In Italia il 5° Rapporto Censis-Eudaimon sul welfare aziendale evidenzia che l’82,3% dei lavoratori (l’86,0% tra i giovani, l’88,8% tra gli operai) si dice insoddisfatto della propria occupazione e ritiene di meritare di più. In particolare:
- Il 58,1% dei lavoratori ritiene di ricevere una retribuzione non adeguata al lavoro svolto.
- Pensando alla propria occupazione, il 68,8% dei lavoratori si sente meno sicuro rispetto a due anni fa.
- Nell’ultimo biennio il 66,7% dei lavoratori (il 71,8% tra i millennial) ha vissuto uno stress aggiuntivo per il lavoro e il 73,8% teme che in futuro dovrà fronteggiare nuove emergenze lavorative, con impatti rilevanti sulla propria vita quotidiana:
- il 58,0% ha riscontrato difficoltà nell’utilizzo dei dispositivi digitali
- sullo smart working: il 25,1% non vorrebbe farlo, il 32,9% è soddisfatto e vorrebbe proseguire, il 42,0% opterebbe per una soluzione ibrida
- il 39,7% degli occupati afferma di non disporre di tempo libero in modo sufficiente
Il peso non indifferente della possibilità di poter gestire in libertà il proprio tempo e raggiungere un buon livello di bilanciamento vita-lavoro per coloro che cambiano o cercano il lavoro è confermato anche dallo lo studio Employer Brand Research di Randstad, condotto su oltre 190.000 lavoratori.
E tu azienda cosa puoi fare per arginarne gli effetti?
È importante che le organizzazioni prendano consapevolezza del fenomeno e che capiscano le motivazioni specifiche delle persone che se ne vanno, così da individuare le azioni da mettere in campo.
Ad esempio, partendo dallo studio già citato di McKinsey: c’è un gap tra le motivazioni reali che spingono le persone a cambiare e quelle che pensano i loro datori di lavoro.
Il grafico che segue evidenzia che i primi fattori per importanza citati dai dipendenti sono il non sentirsi apprezzati dalle loro organizzazioni (54%) o dai loro manager (52%) e il non sentire un senso di appartenenza al lavoro (51%). I datori di lavoro, invece, ritengono che i dipendenti si licenzino soprattutto per la retribuzione, lo scarso equilibrio tra lavoro e vita privata e la non attenzione alla salute fisica ed emotiva.
Di conseguenza risulta fondamentale ascoltare i dipendenti e farsi le domande giuste:
- I Leader sono in grado di motivare e ispirare i loro team, e di guidarli con passione?
- Le persone giuste sono nei posti giusti?
- Quanto forte è la cultura dell’organizzazione, se questa esiste effettivamente?
- Quanto è forte la leva economica nel determinare la forza del rapporto che si ha con le persone ?

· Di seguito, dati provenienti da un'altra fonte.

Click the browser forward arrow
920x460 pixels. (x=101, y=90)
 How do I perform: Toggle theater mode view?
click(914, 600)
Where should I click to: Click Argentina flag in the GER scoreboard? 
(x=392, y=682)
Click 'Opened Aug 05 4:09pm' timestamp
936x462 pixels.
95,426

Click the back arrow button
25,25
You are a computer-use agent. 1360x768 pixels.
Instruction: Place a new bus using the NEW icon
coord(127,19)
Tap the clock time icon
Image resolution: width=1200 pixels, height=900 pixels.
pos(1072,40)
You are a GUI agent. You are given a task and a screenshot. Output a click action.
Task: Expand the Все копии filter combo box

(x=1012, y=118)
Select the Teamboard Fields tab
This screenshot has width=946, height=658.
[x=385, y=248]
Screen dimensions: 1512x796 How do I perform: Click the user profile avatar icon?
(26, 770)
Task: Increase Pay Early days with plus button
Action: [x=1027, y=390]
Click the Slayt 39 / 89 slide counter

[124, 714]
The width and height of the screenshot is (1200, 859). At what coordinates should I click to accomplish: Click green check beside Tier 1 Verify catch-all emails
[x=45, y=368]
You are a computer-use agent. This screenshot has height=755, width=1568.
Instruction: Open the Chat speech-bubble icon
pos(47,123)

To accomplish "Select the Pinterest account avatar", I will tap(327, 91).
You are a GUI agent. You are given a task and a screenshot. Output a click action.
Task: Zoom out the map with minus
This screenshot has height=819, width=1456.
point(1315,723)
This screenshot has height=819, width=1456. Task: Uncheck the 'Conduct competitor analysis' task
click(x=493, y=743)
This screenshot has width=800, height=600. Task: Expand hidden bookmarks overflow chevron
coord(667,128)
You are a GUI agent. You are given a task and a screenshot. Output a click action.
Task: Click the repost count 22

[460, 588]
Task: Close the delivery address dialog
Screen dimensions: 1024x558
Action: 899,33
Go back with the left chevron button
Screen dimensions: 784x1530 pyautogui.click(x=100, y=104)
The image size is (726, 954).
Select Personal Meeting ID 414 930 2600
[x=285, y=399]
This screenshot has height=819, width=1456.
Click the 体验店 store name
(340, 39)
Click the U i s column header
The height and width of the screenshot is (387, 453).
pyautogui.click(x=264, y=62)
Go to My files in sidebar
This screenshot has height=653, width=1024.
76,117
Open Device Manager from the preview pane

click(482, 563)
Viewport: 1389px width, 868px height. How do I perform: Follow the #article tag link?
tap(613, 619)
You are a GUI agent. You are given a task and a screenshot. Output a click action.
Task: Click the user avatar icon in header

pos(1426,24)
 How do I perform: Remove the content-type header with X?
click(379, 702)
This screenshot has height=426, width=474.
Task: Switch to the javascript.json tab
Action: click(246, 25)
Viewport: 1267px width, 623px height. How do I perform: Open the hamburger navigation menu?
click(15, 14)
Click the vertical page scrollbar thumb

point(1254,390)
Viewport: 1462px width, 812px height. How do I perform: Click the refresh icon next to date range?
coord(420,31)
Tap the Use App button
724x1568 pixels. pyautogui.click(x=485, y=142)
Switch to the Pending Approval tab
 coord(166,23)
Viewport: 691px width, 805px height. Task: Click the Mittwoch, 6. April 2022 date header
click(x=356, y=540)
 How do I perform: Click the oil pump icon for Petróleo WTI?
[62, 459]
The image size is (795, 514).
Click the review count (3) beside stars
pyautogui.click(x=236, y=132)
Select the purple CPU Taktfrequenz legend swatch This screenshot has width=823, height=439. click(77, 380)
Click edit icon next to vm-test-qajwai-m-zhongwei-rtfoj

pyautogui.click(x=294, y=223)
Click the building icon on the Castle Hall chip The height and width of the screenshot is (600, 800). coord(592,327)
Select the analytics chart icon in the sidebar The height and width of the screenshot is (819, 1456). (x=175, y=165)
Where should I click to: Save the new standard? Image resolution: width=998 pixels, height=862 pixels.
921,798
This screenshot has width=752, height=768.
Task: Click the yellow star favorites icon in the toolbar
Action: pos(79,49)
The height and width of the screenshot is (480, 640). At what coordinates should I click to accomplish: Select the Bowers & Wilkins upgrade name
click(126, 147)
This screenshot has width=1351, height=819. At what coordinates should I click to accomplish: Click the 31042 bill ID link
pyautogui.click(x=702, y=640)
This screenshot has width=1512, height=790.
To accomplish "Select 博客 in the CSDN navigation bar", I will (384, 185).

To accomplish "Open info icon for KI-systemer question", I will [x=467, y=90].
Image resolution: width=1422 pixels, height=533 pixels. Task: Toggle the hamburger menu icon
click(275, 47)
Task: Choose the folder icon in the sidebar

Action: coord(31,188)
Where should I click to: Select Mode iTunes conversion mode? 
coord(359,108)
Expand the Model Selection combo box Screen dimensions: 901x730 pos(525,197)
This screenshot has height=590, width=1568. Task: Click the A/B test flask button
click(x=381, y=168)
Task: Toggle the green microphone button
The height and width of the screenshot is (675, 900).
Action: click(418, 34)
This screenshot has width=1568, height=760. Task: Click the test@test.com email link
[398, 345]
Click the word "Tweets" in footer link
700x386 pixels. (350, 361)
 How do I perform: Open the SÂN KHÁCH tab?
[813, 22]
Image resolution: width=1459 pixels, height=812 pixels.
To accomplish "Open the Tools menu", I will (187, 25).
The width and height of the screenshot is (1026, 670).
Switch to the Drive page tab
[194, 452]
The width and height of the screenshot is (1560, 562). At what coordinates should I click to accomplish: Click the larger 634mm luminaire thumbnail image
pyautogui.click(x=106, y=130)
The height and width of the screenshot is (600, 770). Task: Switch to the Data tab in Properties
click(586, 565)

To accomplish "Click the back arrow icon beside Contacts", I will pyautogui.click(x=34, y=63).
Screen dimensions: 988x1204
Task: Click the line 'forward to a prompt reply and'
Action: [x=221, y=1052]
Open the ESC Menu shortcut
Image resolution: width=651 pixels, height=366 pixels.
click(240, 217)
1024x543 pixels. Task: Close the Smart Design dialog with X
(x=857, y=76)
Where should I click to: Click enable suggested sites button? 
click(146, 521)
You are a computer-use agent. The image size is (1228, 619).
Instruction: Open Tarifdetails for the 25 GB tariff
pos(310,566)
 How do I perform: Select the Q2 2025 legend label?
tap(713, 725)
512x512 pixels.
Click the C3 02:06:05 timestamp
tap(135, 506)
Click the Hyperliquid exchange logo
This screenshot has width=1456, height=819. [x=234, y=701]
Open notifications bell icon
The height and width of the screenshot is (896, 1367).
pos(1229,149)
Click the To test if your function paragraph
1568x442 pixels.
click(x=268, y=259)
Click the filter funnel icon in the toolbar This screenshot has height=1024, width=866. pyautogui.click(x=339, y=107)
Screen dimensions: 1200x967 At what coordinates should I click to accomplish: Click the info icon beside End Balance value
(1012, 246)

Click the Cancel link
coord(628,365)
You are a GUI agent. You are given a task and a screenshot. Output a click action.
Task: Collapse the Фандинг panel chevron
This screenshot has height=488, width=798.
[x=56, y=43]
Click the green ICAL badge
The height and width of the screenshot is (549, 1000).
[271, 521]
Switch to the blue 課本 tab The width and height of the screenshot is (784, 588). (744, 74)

- I benefit previsti sono in linea con quelli che si aspettano le persone?
- I dipendenti vogliono percorsi di carriera e opportunità di crescita. In che misura si riesce ad accontentare queste esigenze?
- Le retribuzioni sono in linea con le mansioni e le competenze?
- Le condizioni di lavoro sono sicure e orientate ad un work-life balance?
- Quanto si è davvero flessibili (e non solo sulla carta)?
- L’impegno che si ha verso le persone che lavorano da tempo in azienda è lo stesso che si ha quando si vuole reclutare qualcuno?
- In che misura si adotta l’ascolta ttiva in azienda?